Vous sentez-vous moins considérées en tant que femme dans le milieu hospitalier ?
Oui, nous sommes mal considérées par la direction parce que nous sommes des femmes et que nous avons des obligations familiales. Nous sommes davantage maltraitées que nos collègues infirmiers, d’autant plus que nous, quand nos enfants sont malades, nous nous arrêtons, quand nous sommes enceinte, nous nous arrêtons. Je considère qu’il y a une forme de discrimination par rapport à nos collègues infirmiers. Il n’y a pas de différences de salaires entre les infirmiers et les infirmières, mais les salaires sont faibles par rapport à nos qualifications et je pense que c’est lié au fait qu’il s’agit d’un métier majoritairement féminin. S’il s’agissait d’une profession masculine, les salaires seraient sans doute plus élevés.
Il y a aussi des comportements sexistes de la part de l’équipe médicale. Cela se traduit par des propos sexistes. Plus jeune, j’ai travaillé au service ORL, où il y avait des remarques de la part de chirurgiens sur notre manière d’être habillées, d’être maquillées et parfois des gestes non-sollicités comme des mains baladeuses. Je pense que ces situations doivent encore arriver, les médecins les plus âgés peuvent encore avoir ce type de comportement. C’est moins le cas des jeunes médecins, cela a changé. Mais je pense que cela existe encore un peu.
Des choses sont-elles mises en place pour limiter les comportements sexistes de la part du personnel hospitalier ?
Normalement, il devrait y avoir une sorte de commission sur les violences sexistes et sexuelles mise en place au sein de l’hôpital. Mais ce n’est pas vraiment le cas dans nos établissements. Certains hommes ont des comportements déplacés, qu’il s’agisse de gestes ou de paroles, et ils ne sont pas recadrés ou sanctionnés, en particulier lorsqu’ils sont cadres ou médecins. En revanche, il y a parfois des rappels à l’ordre du personnel paramédical. Même dans ces circonstances, il y a une hiérarchie qui s’installe selon la place que l’on occupe.
Portez-vous des revendications pour un meilleur traitement des femmes qui travaillent à l’hôpital ?
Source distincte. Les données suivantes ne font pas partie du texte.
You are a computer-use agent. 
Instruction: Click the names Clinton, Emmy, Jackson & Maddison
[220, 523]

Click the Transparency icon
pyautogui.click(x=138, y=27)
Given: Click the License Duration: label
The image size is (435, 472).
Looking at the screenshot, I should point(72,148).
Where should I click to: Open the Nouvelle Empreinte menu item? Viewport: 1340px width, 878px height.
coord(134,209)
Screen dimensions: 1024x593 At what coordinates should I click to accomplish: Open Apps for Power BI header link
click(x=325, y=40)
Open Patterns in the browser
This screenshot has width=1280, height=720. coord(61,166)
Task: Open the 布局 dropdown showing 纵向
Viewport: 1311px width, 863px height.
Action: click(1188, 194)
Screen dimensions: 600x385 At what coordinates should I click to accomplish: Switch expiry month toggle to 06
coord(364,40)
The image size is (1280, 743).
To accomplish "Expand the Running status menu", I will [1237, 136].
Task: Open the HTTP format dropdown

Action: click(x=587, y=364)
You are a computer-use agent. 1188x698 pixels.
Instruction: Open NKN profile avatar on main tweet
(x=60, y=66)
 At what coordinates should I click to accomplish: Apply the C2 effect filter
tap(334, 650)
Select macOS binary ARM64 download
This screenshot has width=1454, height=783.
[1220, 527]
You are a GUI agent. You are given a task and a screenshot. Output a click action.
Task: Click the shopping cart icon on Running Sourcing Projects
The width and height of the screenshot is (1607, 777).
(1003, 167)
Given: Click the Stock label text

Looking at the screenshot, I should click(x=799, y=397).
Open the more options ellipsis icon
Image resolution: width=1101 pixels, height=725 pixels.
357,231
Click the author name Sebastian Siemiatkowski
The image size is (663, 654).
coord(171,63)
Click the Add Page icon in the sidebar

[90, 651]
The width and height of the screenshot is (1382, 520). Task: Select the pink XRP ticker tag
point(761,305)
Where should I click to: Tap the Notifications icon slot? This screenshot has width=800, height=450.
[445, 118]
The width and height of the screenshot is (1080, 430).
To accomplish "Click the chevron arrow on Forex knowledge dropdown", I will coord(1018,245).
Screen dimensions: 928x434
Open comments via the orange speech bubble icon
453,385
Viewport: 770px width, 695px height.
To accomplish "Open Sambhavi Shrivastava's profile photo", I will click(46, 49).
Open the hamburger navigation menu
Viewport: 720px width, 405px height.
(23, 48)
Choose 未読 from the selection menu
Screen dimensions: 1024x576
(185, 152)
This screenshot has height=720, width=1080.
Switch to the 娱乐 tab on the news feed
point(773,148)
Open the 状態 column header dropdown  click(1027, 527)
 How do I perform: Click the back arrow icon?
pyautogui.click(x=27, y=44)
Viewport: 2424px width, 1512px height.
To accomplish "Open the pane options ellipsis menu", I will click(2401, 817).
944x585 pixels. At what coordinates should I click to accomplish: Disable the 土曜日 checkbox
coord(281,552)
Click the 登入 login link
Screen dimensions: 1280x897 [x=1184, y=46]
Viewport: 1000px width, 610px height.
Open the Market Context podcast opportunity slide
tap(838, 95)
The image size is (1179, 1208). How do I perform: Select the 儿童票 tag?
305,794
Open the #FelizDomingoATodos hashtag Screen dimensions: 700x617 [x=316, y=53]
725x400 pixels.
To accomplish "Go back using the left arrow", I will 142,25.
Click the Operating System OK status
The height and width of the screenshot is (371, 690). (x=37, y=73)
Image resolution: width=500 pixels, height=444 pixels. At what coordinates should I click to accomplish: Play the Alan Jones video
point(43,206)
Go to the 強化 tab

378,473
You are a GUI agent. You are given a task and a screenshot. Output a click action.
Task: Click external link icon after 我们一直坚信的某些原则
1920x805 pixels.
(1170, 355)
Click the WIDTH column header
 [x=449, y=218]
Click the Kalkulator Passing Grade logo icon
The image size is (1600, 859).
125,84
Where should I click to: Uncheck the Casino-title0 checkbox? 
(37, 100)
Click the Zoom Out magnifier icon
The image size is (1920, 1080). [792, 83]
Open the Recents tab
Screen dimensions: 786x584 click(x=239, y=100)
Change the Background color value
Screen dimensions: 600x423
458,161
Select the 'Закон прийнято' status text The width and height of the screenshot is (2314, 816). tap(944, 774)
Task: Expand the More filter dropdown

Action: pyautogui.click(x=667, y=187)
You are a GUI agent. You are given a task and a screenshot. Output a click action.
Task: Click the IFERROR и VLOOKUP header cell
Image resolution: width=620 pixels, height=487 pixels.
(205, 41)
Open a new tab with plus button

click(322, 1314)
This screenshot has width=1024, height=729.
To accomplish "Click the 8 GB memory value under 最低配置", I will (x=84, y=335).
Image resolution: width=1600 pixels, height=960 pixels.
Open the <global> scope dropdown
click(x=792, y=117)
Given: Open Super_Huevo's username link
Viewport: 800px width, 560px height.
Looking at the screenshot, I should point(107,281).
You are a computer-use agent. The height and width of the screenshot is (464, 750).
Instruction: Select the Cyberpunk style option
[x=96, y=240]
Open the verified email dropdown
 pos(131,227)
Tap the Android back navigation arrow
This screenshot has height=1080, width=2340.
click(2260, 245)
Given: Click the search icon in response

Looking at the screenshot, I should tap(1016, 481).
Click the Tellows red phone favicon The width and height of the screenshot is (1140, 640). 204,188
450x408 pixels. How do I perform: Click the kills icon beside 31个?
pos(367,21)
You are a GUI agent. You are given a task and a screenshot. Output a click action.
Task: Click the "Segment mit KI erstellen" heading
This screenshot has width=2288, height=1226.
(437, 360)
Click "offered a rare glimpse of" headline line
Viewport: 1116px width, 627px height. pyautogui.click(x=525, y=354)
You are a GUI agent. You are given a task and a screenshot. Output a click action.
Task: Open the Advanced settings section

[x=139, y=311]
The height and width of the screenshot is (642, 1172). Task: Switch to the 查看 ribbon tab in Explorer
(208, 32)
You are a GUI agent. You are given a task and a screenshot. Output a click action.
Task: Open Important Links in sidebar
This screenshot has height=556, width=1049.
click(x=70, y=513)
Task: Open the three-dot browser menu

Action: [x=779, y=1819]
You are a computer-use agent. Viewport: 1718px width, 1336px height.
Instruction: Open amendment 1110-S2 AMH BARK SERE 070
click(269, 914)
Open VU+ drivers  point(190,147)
Dans un monde où les hommes et les femmes travaillent, je pense qu’il est important d’avoir une égalité de traitement. Cette égalité n’est pas effective aujourd’hui. Certains comportements sont inacceptables et sont couverts par la direction. Il n’y a pas de mouvement qui permettrait de dénoncer les violences sexistes et sexuelles au sein de l’APHP ou à l’échelle nationale. Une infirmière de Saint-Antoine a vécu des violences sexistes et sexuelles de la part d’un médecin. Elle a porté plainte, mais au départ la direction voulait étouffer l’affaire. Cette infirmière nous a parlé de ce qu’elle avait vécu et nous avons demandé à la direction de réagir face à cette situation. Le médecin en question a été mis en arrêt pendant quelques mois, avant de changer d’hôpital. Mais il y a une affaire en justice à ce sujet.
Comment envisagez-vous le futur proche de l’hôpital et des services de santé ?
Les soignant·es sont toujours mobilisées mais elles/ils sont à bout de souffle. S’il n’y a pas de sursaut de la population et des politiques, nous allons nous retrouver face à un scandale sanitaire dans les mois ou les années à venir. Il y aura beaucoup de mort·es sur le territoire et il faudra demander au gouvernement de rendre des comptes.